Collection entries:
◇ ◇ ◇ ◇ ◇
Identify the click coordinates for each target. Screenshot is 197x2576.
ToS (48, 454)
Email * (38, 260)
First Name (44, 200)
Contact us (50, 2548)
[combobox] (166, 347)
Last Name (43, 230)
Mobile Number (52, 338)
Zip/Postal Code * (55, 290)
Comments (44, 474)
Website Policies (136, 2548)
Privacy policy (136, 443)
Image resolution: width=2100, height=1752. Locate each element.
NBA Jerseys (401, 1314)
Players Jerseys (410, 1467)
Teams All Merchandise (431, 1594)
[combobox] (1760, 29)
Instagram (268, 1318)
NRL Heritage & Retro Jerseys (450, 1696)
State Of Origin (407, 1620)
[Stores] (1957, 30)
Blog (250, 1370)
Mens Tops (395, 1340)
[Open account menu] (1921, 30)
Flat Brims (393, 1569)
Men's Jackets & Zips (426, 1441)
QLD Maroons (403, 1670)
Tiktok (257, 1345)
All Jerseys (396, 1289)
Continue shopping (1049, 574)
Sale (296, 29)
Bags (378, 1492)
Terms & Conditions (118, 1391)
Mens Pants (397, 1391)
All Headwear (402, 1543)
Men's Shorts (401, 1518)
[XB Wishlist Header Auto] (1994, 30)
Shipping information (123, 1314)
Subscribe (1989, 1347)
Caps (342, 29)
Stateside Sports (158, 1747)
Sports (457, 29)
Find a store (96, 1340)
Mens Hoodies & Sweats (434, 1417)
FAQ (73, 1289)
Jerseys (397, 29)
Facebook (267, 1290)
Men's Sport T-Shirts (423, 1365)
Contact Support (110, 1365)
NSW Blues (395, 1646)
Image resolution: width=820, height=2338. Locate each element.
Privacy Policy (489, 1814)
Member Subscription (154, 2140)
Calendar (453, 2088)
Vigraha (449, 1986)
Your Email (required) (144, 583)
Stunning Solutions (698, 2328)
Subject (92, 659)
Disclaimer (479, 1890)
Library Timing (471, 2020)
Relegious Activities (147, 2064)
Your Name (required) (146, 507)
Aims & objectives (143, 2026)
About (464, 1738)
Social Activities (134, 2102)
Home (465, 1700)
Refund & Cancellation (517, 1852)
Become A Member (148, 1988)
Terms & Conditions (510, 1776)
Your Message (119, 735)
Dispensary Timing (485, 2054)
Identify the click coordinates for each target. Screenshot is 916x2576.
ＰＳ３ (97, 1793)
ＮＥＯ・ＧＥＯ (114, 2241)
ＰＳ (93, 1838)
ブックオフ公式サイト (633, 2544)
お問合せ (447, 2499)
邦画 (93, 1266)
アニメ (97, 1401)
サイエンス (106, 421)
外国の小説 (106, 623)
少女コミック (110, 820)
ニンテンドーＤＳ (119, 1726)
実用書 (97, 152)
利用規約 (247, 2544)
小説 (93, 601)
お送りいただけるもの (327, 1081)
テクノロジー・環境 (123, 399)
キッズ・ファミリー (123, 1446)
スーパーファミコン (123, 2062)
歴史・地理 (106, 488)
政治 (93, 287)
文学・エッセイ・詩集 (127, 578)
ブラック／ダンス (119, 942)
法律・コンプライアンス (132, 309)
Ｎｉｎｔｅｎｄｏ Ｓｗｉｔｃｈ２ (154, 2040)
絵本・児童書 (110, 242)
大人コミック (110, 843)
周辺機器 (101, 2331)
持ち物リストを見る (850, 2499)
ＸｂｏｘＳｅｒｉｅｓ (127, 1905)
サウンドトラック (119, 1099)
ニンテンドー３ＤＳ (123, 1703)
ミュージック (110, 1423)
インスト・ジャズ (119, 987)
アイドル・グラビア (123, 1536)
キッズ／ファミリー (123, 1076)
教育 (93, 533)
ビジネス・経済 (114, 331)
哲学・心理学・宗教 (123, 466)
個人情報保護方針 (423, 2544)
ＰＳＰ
◇ ◇ ◇ ◇ ◇
Write the data above out again in full, exactly.

(COMPLETED TASK)
Identify the click coordinates for each target. Screenshot is 197x2576.
ToS (48, 454)
Email * (38, 260)
First Name (44, 200)
Contact us (50, 2548)
[combobox] (166, 347)
Last Name (43, 230)
Mobile Number (52, 338)
Zip/Postal Code * (55, 290)
Comments (44, 474)
Website Policies (136, 2548)
Privacy policy (136, 443)
Image resolution: width=2100, height=1752. Locate each element.
NBA Jerseys (401, 1314)
Players Jerseys (410, 1467)
Teams All Merchandise (431, 1594)
[combobox] (1760, 29)
Instagram (268, 1318)
NRL Heritage & Retro Jerseys (450, 1696)
State Of Origin (407, 1620)
[Stores] (1957, 30)
Blog (250, 1370)
Mens Tops (395, 1340)
[Open account menu] (1921, 30)
Flat Brims (393, 1569)
Men's Jackets & Zips (426, 1441)
QLD Maroons (403, 1670)
Tiktok (257, 1345)
All Jerseys (396, 1289)
Continue shopping (1049, 574)
Sale (296, 29)
Bags (378, 1492)
Terms & Conditions (118, 1391)
Mens Pants (397, 1391)
All Headwear (402, 1543)
Men's Shorts (401, 1518)
[XB Wishlist Header Auto] (1994, 30)
Shipping information (123, 1314)
Subscribe (1989, 1347)
Caps (342, 29)
Stateside Sports (158, 1747)
Sports (457, 29)
Find a store (96, 1340)
Mens Hoodies & Sweats (434, 1417)
FAQ (73, 1289)
Jerseys (397, 29)
Facebook (267, 1290)
Men's Sport T-Shirts (423, 1365)
Contact Support (110, 1365)
NSW Blues (395, 1646)
Image resolution: width=820, height=2338. Locate each element.
Privacy Policy (489, 1814)
Member Subscription (154, 2140)
Calendar (453, 2088)
Vigraha (449, 1986)
Your Email (required) (144, 583)
Stunning Solutions (698, 2328)
Subject (92, 659)
Disclaimer (479, 1890)
Library Timing (471, 2020)
Relegious Activities (147, 2064)
Your Name (required) (146, 507)
Aims & objectives (143, 2026)
About (464, 1738)
Social Activities (134, 2102)
Home (465, 1700)
Refund & Cancellation (517, 1852)
Become A Member (148, 1988)
Terms & Conditions (510, 1776)
Your Message (119, 735)
Dispensary Timing (485, 2054)
Identify the click coordinates for each target. Screenshot is 916x2576.
ＰＳ３ (97, 1793)
ＮＥＯ・ＧＥＯ (114, 2241)
ＰＳ (93, 1838)
ブックオフ公式サイト (633, 2544)
お問合せ (447, 2499)
邦画 (93, 1266)
アニメ (97, 1401)
サイエンス (106, 421)
外国の小説 (106, 623)
少女コミック (110, 820)
ニンテンドーＤＳ (119, 1726)
実用書 (97, 152)
利用規約 (247, 2544)
小説 (93, 601)
お送りいただけるもの (327, 1081)
テクノロジー・環境 (123, 399)
キッズ・ファミリー (123, 1446)
スーパーファミコン (123, 2062)
歴史・地理 (106, 488)
政治 (93, 287)
文学・エッセイ・詩集 (127, 578)
ブラック／ダンス (119, 942)
法律・コンプライアンス (132, 309)
Ｎｉｎｔｅｎｄｏ Ｓｗｉｔｃｈ２ (154, 2040)
絵本・児童書 (110, 242)
大人コミック (110, 843)
周辺機器 (101, 2331)
持ち物リストを見る (850, 2499)
ＸｂｏｘＳｅｒｉｅｓ (127, 1905)
サウンドトラック (119, 1099)
ニンテンドー３ＤＳ (123, 1703)
ミュージック (110, 1423)
インスト・ジャズ (119, 987)
アイドル・グラビア (123, 1536)
キッズ／ファミリー (123, 1076)
教育 (93, 533)
ビジネス・経済 (114, 331)
哲学・心理学・宗教 (123, 466)
個人情報保護方針 (423, 2544)
ＰＳＰ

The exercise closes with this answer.